→ **Task objective**
The word "computer" occurs in some of the lines below; copy each of those lines.

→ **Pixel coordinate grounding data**

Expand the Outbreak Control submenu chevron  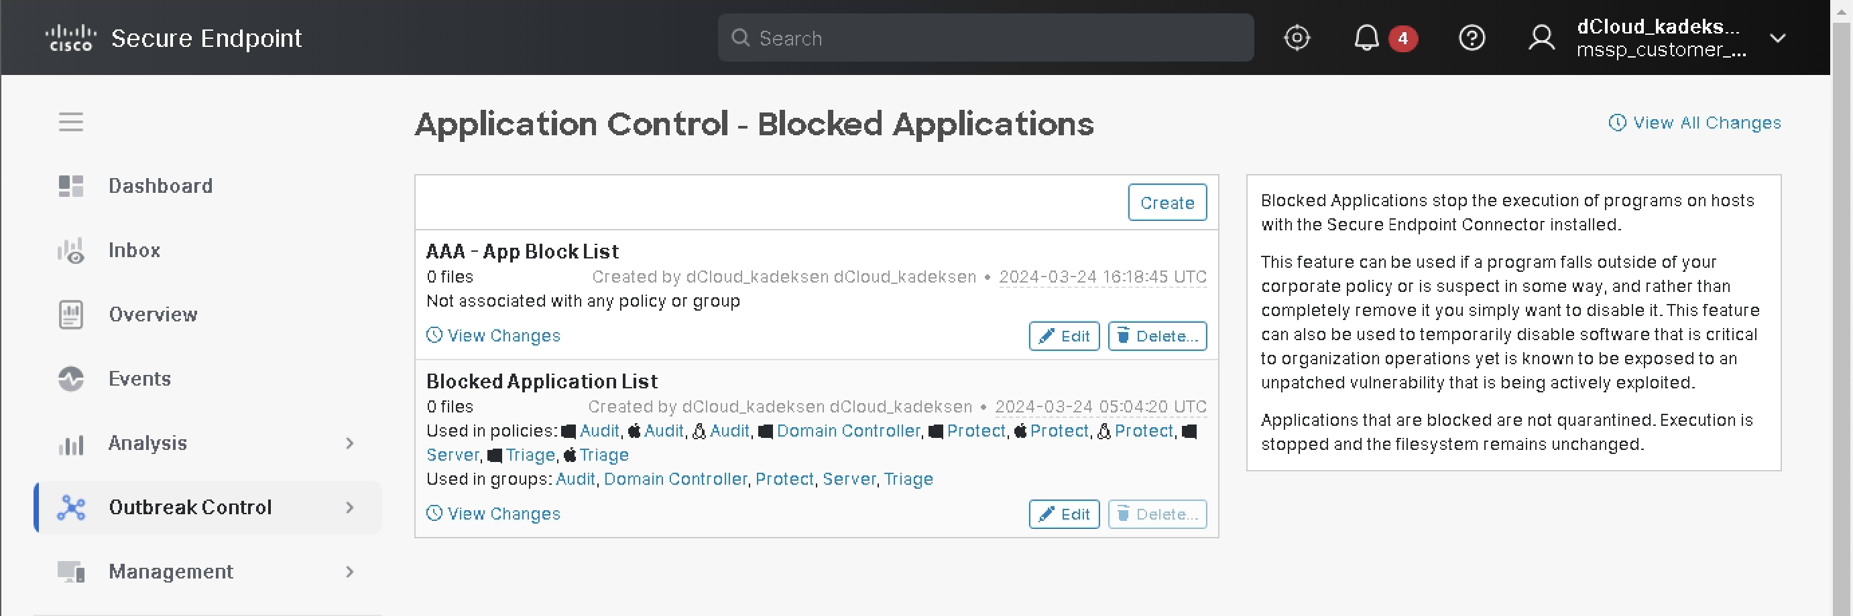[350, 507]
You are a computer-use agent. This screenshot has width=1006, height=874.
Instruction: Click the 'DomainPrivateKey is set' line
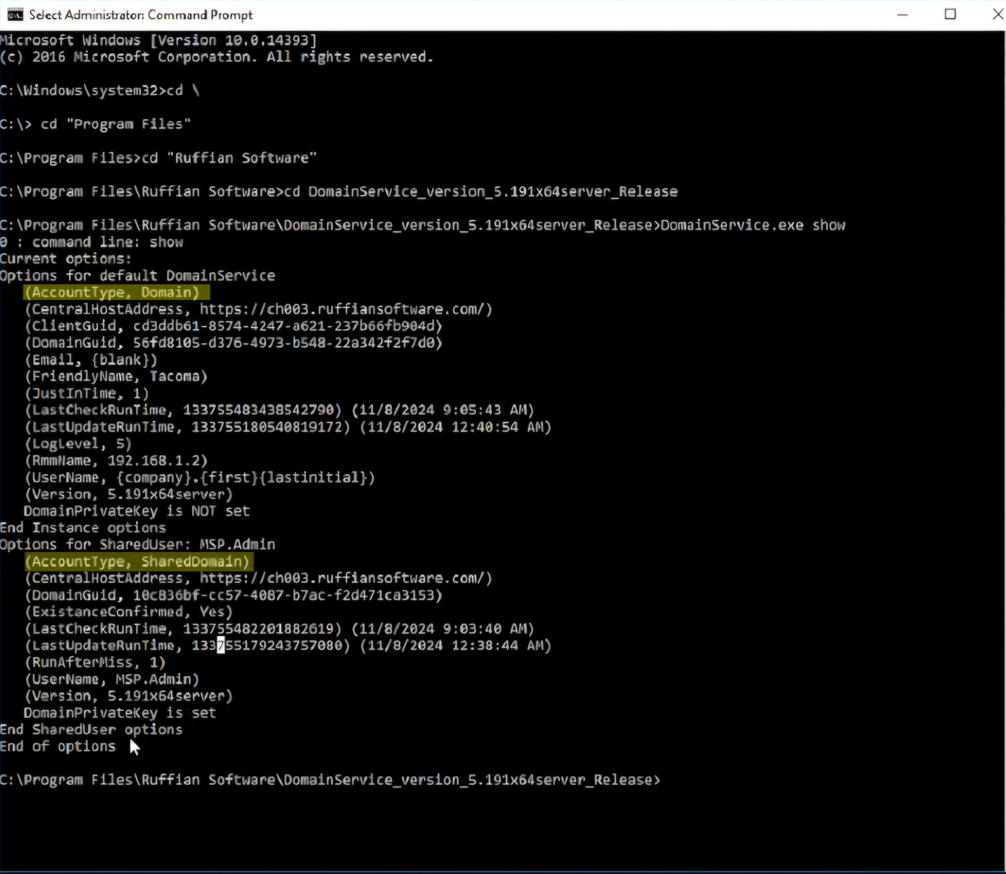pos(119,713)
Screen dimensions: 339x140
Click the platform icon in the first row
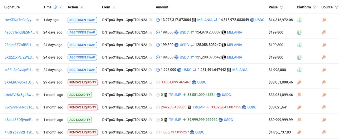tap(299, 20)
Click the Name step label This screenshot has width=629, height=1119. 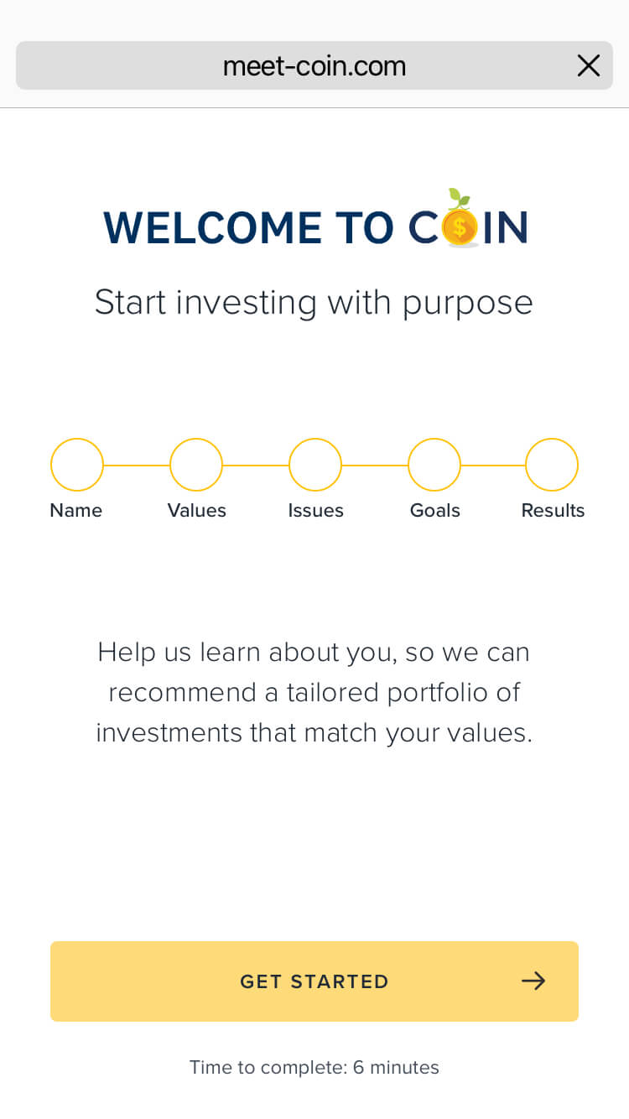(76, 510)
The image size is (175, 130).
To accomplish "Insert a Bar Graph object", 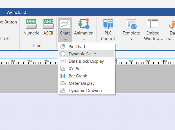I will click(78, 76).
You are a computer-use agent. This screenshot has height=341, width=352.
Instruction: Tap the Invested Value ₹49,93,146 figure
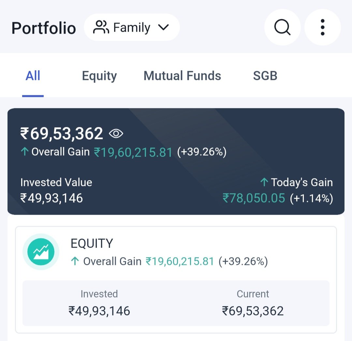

→ **Exercise result**
You are a computer-use agent. This screenshot has width=1006, height=874.
You are a computer-use agent. This screenshot has height=341, width=352.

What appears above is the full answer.